Published online by Cambridge University Press: 05 June 2012
When we forgive, it seems that we fasten down some injury in the past in order to leave it there behind us. Sometimes we want or need to leave behind the person who wronged us, too. Hannah Arendt, in a striking discussion of the topic, thought of forgiveness as a unique remedy for the “irreversibility” of human action. For Arendt, a human action, a performance that reveals something about “who” the actor is, enters a web of human relationships and intentions “where every reaction becomes a chain reaction and where every action is the cause of new processes” and so cannot be undone. The full significance of this fact will be seen.
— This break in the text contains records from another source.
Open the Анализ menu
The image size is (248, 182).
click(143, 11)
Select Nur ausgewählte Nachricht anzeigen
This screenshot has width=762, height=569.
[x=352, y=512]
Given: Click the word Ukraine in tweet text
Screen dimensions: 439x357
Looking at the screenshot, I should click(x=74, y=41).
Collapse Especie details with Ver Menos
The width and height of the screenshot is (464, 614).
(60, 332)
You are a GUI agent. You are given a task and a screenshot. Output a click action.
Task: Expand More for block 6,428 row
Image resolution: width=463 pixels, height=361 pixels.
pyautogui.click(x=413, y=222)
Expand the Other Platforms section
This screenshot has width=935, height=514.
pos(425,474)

Arendt argued that the “predicament of irreversibility” is met by forgiveness, which is itself an action. Forgiveness alone, she thought, is the action that releases us from the “boundlessness”of another action from which we otherwise “could never recover.” An otherwise endless and irreversible action is overtaken by another action with the peculiar power to forever set the former to rest.
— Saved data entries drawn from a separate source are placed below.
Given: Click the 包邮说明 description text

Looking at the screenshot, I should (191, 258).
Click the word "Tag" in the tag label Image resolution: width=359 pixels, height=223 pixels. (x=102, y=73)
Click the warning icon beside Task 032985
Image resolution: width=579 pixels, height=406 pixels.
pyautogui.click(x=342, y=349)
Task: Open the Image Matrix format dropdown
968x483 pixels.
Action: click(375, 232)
It does not seem, though, that Arendt fully pondered the implications of the irreversibility and unpredictability of acts of forgiveness. Forgiveness, too, will have consequences that reverberate indefinitely in ways that may exceed our foresight and our control. This is one reason why an account of forgiveness needs to capture that part of forgiving that looks ahead hopefully to an uncertain future and not only the part that looks to settle something in the past.